A robot's ability to anticipate the 3D action target location of a hand's movement from egocentric videos can greatly improve safety and efficiency in human-robot interaction (HRI). While previous research predominantly focused on semantic action classification or 2D target region prediction, we argue that predicting the action target's 3D coordinate could pave the way for more versatile downstream robotics tasks, especially given the increasing prevalence of headset devices. This study substantially expands EgoPAT3D, the sole dataset dedicated to egocentric 3D action target prediction. We augment both its size and diversity, enhancing its potential for generalization. Moreover, we substantially enhance the baseline algorithm by introducing a large pre-trained model and human prior knowledge. Remarkably, our novel algorithm can now achieve superior prediction outcomes using solely RGB images, eliminating the previous need for 3D point clouds and IMU input. Furthermore, we deploy our enhanced baseline algorithm on a real-world robotic platform to illustrate its practical utility in a straightforward HRI task. This demonstration underscores the real-world applicability of our advancements and may inspire more HRI use cases involving egocentric vision.

■ **Required work**:
(1) Translate this sentence from the abstract above into Spanish: "This study substantially expands EgoPAT3D, the sole dataset dedicated to egocentric 3D action target prediction."
(2) According to the abstract above, why do the authors favor predicting the action target's 3D coordinate over semantic action classification or 2D target region prediction? Answer in one to three sentences.

■ **Data section**:
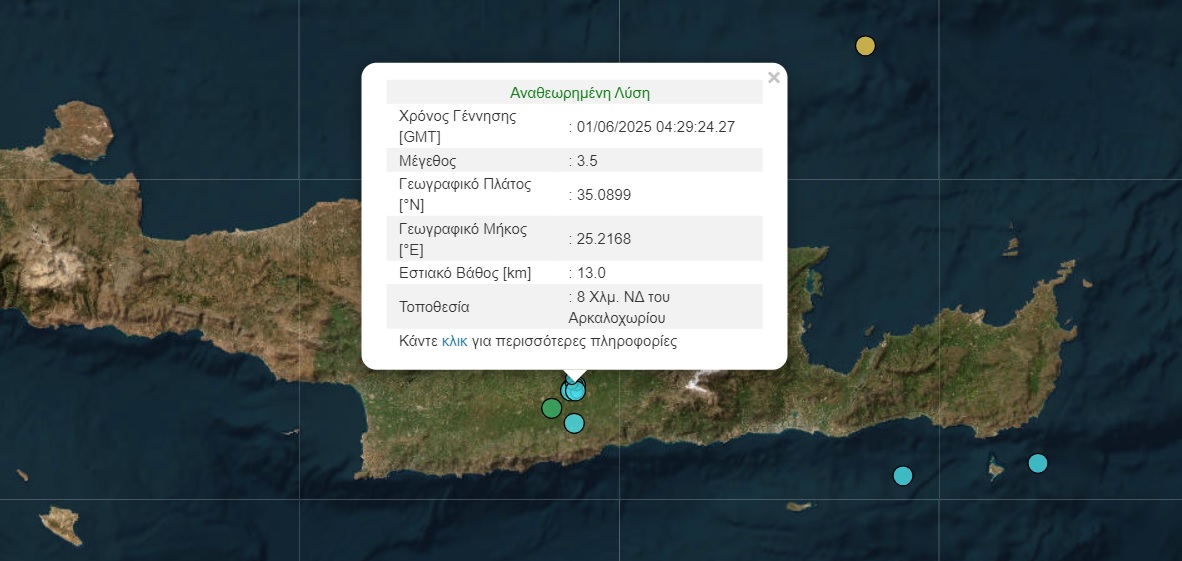
Task: Close the earthquake info popup
Action: pyautogui.click(x=773, y=78)
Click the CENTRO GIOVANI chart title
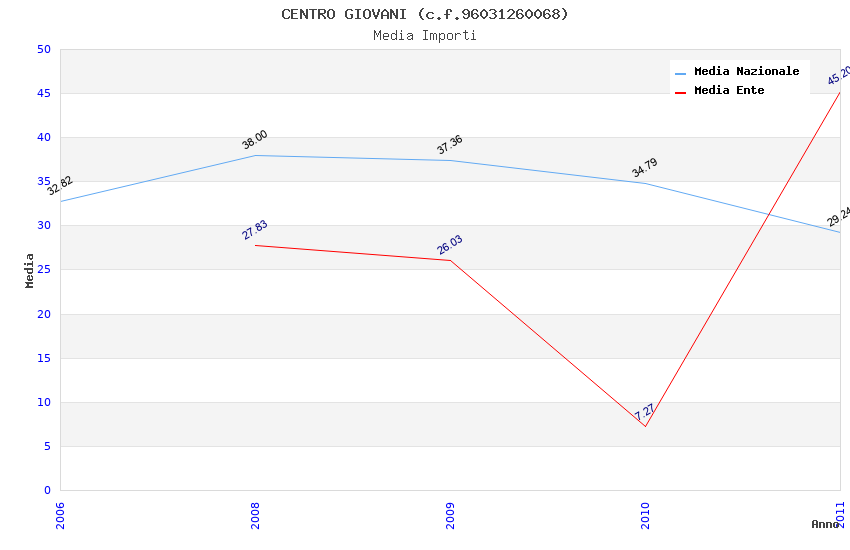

■ **The results**:
(1) Este estudio amplía sustancialmente EgoPAT3D, el único conjunto de datos dedicado a la predicción egocéntrica de objetivos de acción en 3D.

(2) The authors argue that predicting the action target's 3D coordinate could pave the way for more versatile downstream robotics tasks. They consider this especially relevant given the increasing prevalence of headset devices.